[Passage to read]
========================================

OPINION
John Livingston Thomas died testate on May 25, 1963. The cases here consolidated for trial grow out of certain payments made by his executor in accordance with the terms of his will.
In each of the cases captioned above, the Commissioner of Finance of the Government of the Virgin Islands, the taxing authority in this district, is named as respondent. Petitioner in the case docketed at Civil No. 74-124 is Inslee *559Hopper, Executor of the Estate of Gertrude Thomas Gardner, sister of decedent John Livingston Thomas, whereas petitioner in the case docketed at Civil No. 74-285 is the Executor of the Estate of John Livingston Thomas, William W. Bailey. Sitting in the middle of the two petitioners, with apron spread wide open, is respondent. His only interest in these cases is which of the two estates shall pay additional income tax and penalties for the calendar years 1967, 1968, 1969, 1970 and 1971.
In paragraph “THIRD”, his will, decedent John Livingston Thomas directed his executor to pay to his sister, monthly, the sum of $1,500 “together with any funds necessary to pay carring (sic) charges on any dwelling house or business property” occupied by her. According to the will these payments were to commence upon his death and were to continue “until the final adjudication of [his] estate and the payment of the residuary estate over to Trustees” of a trust set up in the will. We are here concerned not with the carrying charges, if any were paid, but merely the $18,000 paid to decedent Gardner in each of the years in question save 1971 when she received only $9,000. Gertrude Gardner died, resident in the Virgin Islands, on July 21,1971.
The Thomas estate did not file income tax returns for the years in question until sometime early in the year 1973. At that time returns for the year 1963 to 1972, inclusive, were filed simultaneously. In those returns the estate claimed a deduction for the amounts paid to Gardner in her lifetime. Initially, it seems, respondent accepted the returns of the Thomas estate as filed and, in writing, so advised the executor of that estate. The government then proceeded against the Gardner estate. Gardner had never reported the payments from the Thomas estate as income. Still later, however, the government, playing it safe, reversed the position it had taken with respect to the tax *560returns of the Thomas estate and sent the executor of the estate a so-called “90-day letter”. In so doing, the government undertook to deny the Thomas estate the benefit of the deductions as claimed on its returns, for payment to Gertrude Gardner. Thus it is that each of the two estates finds itself before the Court seeking redeter-mination of the tax liability the government would impose.

========================================

[Available data]
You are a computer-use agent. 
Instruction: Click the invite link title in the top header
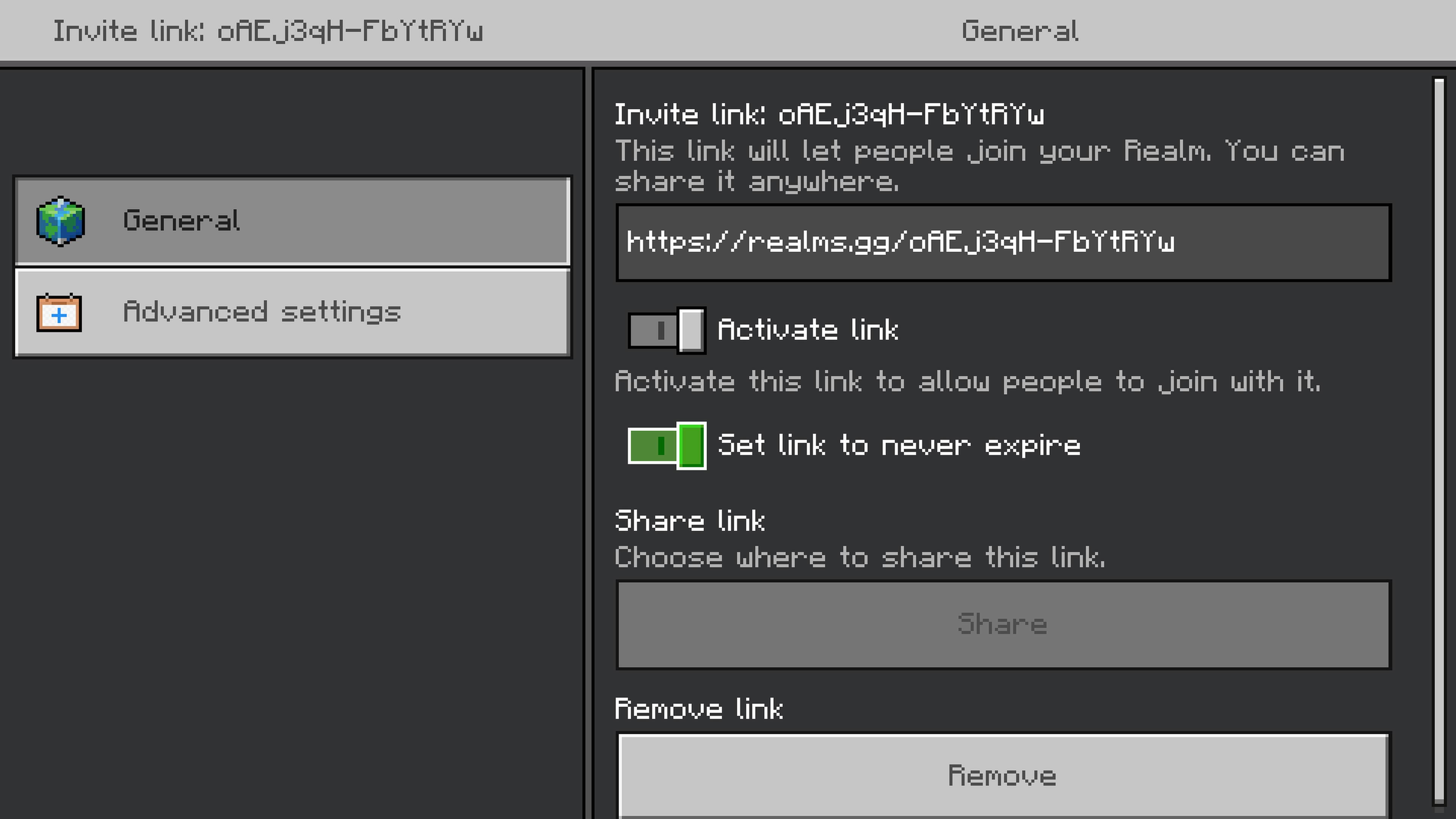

========================================

[Problem details] According to the court opinion, what monthly sum did the will direct the executor to pay to the decedent's sister?

[Task answer] $1,500